* **Stated problem 1**
Print everything in the Java debugging passage from "When a program" down to "the source file.", copied word for word.
* **Stated problem 2**
Return each line of the entries below that contains the string "arrow".

* **Extract provided**
The Pragmatics Of Java Debugging
The Pragmatics Of Java Debugging
Mar. 1, 2001 12:00 AM
Essential to the development of complex systems are tools that help the developer locate, analyze, and fix problems. Debuggers provide support for this by letting a developer inspect the internal state of a program at runtime, as well as suspend and resume execution statement by statement.
The originators of the Java programming language defined a debugging architecture, but since its conception Java has advanced into new areas of deployment topologies and optimization technologies that present a further set of problems. This article covers some of the background behind these issues as well as the activity in the Java community to provide solutions. Examples of debugging solutions are drawn from the IBM VisualAge for Java integrated development environment (IDE), al-though the issues are applicable to other environments as well.
Dynamic interpretation of the bytecodes into machine instructions gives Java the advantages of portability and operating system neutrality, but it comes at the price of reduced performance.
When a program gets compiled into bytecodes, the compiler focuses on making the bytecodes executable by the target JVM. However, if the program is going to be debugged, the developer needs to be able to trace the bytecodes back to their source. Java is a very dynamic language, so the physical layout of a class is not determined at compile-time but is actually generated by the JVM when it loads the class. Therefore all class, method, and field names are preserved in the class file, which also includes the name of the source file and a line number table that maps ranges of bytecodes to their corresponding line in the source file.
The JVM provides an API for setting breakpoints and manipulating the stack frame. This is the API that the Java Development Kit (JDK) debugger uses and it also surfaced in the package sun.tools.debug. The JDK debugger is a command-line debugger that, when executed (with the jdb command), lets the developer perform basic tasks such as inserting breakpoints on statement lines, catching thrown exceptions when they're raised, and printing and advancing the stack trace. The jdb program is limited in its functionality due to its command line interface, but there are a number of good debuggers that have graphical interfaces to let the developer view and monitor the program while debugging it. The IBM Distributed Debugger and Symantec Visual Cafe are two such debuggers, as is the integrated debugger that comes with the VisualAge for Java IDE.

* **Records shown**
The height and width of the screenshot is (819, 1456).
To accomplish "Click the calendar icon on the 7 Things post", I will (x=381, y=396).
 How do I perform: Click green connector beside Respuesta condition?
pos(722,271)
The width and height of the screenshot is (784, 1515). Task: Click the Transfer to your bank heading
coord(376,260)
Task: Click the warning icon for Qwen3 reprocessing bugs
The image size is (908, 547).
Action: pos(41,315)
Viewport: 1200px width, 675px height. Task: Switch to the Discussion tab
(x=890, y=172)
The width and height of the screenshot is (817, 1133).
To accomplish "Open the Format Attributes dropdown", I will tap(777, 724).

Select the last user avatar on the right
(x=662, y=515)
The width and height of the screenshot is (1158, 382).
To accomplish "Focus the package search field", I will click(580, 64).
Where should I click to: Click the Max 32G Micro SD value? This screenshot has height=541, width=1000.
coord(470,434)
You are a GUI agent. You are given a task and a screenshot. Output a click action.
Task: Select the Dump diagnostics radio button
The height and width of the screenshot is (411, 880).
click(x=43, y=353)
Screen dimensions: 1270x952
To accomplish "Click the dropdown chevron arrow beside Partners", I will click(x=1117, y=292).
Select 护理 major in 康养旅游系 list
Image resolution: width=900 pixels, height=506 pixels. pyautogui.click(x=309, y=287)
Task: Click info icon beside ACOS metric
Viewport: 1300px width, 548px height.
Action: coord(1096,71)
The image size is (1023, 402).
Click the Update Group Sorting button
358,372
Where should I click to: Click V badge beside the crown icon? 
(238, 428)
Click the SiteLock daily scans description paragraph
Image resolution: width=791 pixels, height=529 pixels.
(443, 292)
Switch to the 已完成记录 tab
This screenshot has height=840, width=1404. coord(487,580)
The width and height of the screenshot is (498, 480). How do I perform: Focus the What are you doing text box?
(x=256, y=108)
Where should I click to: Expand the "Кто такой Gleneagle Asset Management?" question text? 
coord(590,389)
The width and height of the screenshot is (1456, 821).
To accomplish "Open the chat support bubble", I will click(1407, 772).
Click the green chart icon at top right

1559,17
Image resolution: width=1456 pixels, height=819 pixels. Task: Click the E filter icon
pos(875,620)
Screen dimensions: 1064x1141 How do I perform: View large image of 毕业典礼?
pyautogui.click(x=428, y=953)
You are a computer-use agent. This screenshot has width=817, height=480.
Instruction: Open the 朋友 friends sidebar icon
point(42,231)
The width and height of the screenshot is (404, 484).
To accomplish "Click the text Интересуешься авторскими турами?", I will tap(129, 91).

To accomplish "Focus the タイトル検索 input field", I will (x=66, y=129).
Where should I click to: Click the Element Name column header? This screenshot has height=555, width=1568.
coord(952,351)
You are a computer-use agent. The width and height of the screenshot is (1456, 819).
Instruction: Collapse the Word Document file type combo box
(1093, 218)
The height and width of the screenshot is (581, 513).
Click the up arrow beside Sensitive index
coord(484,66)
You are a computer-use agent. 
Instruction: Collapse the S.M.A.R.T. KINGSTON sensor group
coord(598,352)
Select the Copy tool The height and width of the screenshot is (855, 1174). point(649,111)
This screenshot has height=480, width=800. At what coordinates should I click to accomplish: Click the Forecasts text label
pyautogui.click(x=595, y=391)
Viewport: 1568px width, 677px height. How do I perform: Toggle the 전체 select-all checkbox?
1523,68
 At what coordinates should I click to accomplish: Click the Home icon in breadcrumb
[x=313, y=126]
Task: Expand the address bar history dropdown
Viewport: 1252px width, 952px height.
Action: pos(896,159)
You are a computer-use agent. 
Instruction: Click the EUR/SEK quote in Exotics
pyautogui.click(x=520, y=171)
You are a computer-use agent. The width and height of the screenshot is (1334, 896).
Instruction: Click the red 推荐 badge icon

* **Exercise output 1**
When a program gets compiled into bytecodes, the compiler focuses on making the bytecodes executable by the target JVM. However, if the program is going to be debugged, the developer needs to be able to trace the bytecodes back to their source. Java is a very dynamic language, so the physical layout of a class is not determined at compile-time but is actually generated by the JVM when it loads the class. Therefore all class, method, and field names are preserved in the class file, which also includes the name of the source file and a line number table that maps ranges of bytecodes to their corresponding line in the source file.

* **Exercise output 2**
To accomplish "Click the dropdown chevron arrow beside Partners", I will click(x=1117, y=292).
Click the up arrow beside Sensitive index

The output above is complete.